Los mendigos se levantaron y se retiraron temerosos. El loco comenzaba a asustarlos de verdad. Pasó un tiempo, una semana o dos, y no volvieron a hablar. Ni siquiera se le acercaban y hasta evitaban mirarlo. El día 24 llovió intensamente. Facundo y Barbarroja se mudaron al galpón abandonado de la estación. Como dije antes, sólo iban allí los días de lluvia, porque el guardia los fastidiaba si los encontraba adentro. Por otra parte, creo que preferían el vagón sin techo, porque era más discreto y no los molestaba el vacío negro de la altura de aquel depósito. (A pesar de que vivían en la calle, descubrí que ambos sufrían de una forma rara de agorafobia).

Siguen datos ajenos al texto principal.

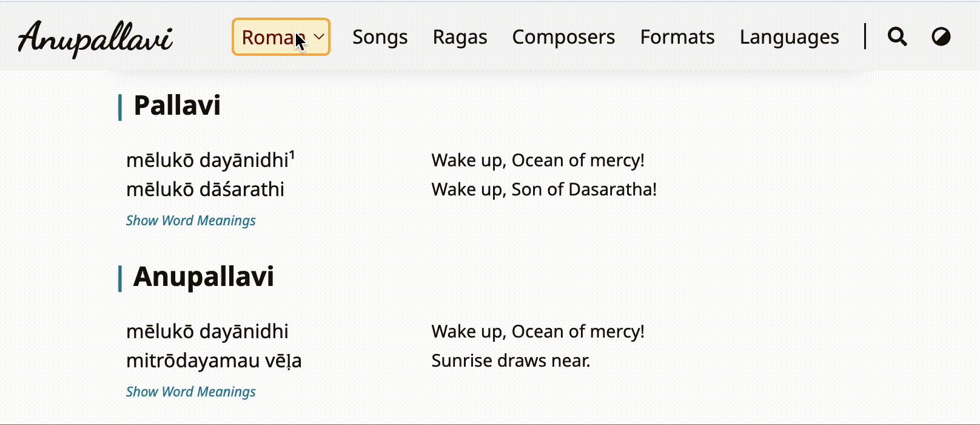Toggle the dark mode contrast icon
This screenshot has width=980, height=425.
941,37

Ese día el loco no entró al galpón. Permaneció bajo la lluvia toda la noche, como un fantasma con las manos en los bolsillos y mirando a veces al cielo que lo dibujaba con sus relámpagos y lo borraba con la lluvia oscura.

El día 25, el loco, agotado por el hambre, por el frío y por las pocas ganas de vivir, cayó inconsciente. El día 26 los mendigos se decidieron a llevarle una lata con yuyos hervidos, pero ya no reaccionaba. Su mirada estaba perdida y apenas podía mover los párpados. La piel estaba blanca y fría, no había reacción ni sensibilidad de ningún tipo. Facundo apoyó su oído en el pecho del loco y comprobó que casi no latía. Durante toda la noche de ese día, los dos hombres estuvieron controlando en silencio los casi imperceptibles golpes que daba el corazón del loco. Lo esperaron o lo cuidaron con miedo y ansiedad. Barbarroja comenzó a temblar como nunca antes, encogido de hombros y sin poder controlar los labios que parecían recitar un discurso sin voz.

El día 27 el corazón del loco ya no se oía, y por la noche lo creyeron muerto. Pero no lo estaba. Por lo tanto, la conclusión del forense fue correcta: Eusebio Enríquez no murió de frío ni de hambre; fue asesinado a golpes por dos mendigos que reconocieron el delito y se salvaron de un seguro linchamiento a la salida del juzgado, porque la policía los arrastró hasta una camioneta donde fueron depositados como basura.